Bisnis.com, JAKARTA -- PT Bank Rakyat Indonesia (Persero) Tbk. (BBRI) memproyeksikan kredit tumbuh agresif hingga di kisaran 11%-12% pada 2024 di tengah tren suku bunga tinggi.
Direktur Utama BRI Sunarso menyebut perseroan bakal terus membidik UMKM dengan memberikan fokus lebih kepada segmen bawah, yaitu ultra mikro. Dengan optimalisasi Holding Ultra Mikro (UMi) sebagai mesin pertumbuhan baru.
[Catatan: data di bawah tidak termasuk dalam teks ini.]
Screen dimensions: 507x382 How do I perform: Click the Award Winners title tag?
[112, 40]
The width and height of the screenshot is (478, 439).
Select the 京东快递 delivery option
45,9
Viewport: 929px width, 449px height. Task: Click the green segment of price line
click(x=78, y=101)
“Strateginya yang pertama, kita pastikan sumber pertumbuhan baru, yang kita bilang go smaller. Lalu, untuk untuk bisa ngasih kredit, menyiapkan dana, maka kita harus securing likuiditas tumbuh,” ujarnya dalam Paparan Kinerja 2023, Rabu (30/1/2024).
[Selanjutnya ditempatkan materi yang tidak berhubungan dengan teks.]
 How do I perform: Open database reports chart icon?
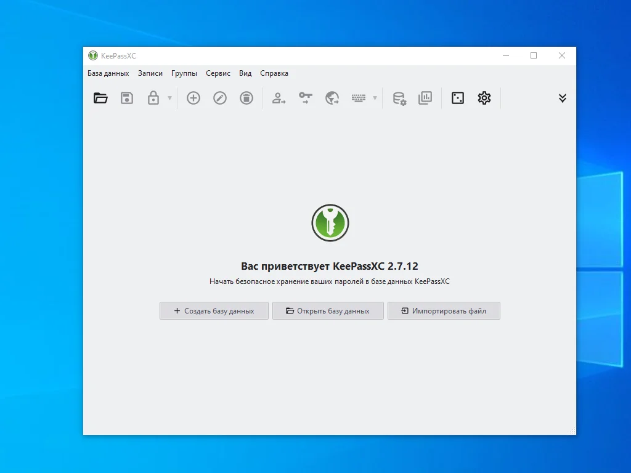(425, 98)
Saat ini, perseroan memastikan tercukupinya likuiditas, lantaran dalam kondisi sekarang, kata Sunarso, likuiditas menjadi satu hal yang menantang, di mana hal tersebut ditentukan bagaimana perusahaan berkompetisi di pasar.
Lebih lanjut, dirinya menjelaskan untuk menumbuhkan kredit, perlu didukung oleh permodalan. Adapun, rasio kecukupan modal (capital adequacy ratio/CAR) BBRI berada di level 27,3%, jauh melampaui ketentuan CAR menurut aturan basel III yang sebesar 17,5%
“Ada ruang CAR 10%. Kalau satu tahun kita butuh equivalent CAR 2% saja, artinya sampai lima tahun ke depan, maka ke depan tidak ada isu permodalan,” ujarnya.
Baca Juga
Terakhir, perseroan terus berupaya mengelola risk management dengan baik dan terus bersikap hati-hati.
Sebagaimana diketahui, hingga akhir Desember 2023 kredit BBRI tumbuh 11,2% menjadi Rp1.266,4 triliun. Sunarso mengatakan pertumbuhan kredit BRI ini di atas industri perbankan nasional yang sebesar 10,4% yoy pada periode yang sama.
Lebih rinci, seluruh segmen pinjaman BRI tumbuh positif, di mana segmen mikro 10,9% menjadi Rp611,2 triliun. Segmen consumer tumbuh 13,4% menjadi Rp190 triliun. Untuk segmen kecil dan menengah tumbuh 8,6% menjadi Rp267,5 trilun dan korporasi tumbuh 13,8% menjadi Rp197,7 triliun.
Adapun, segmen UMKM masih menjadi mayoritas penyaluran kredit BRI dengan porsi mencapai 84,4% dari total penyaluran kredit BRI atau senilai Rp1.068,7 triliun.
“Pertumbuhan kredit yang double digit tersebut, lanjut Sunarso, berdampak baik ke pendapatan bunga yang tercatat senilai Rp188,1 triliun atau naik 16,9% secara tahunan,” ucap Sunarso.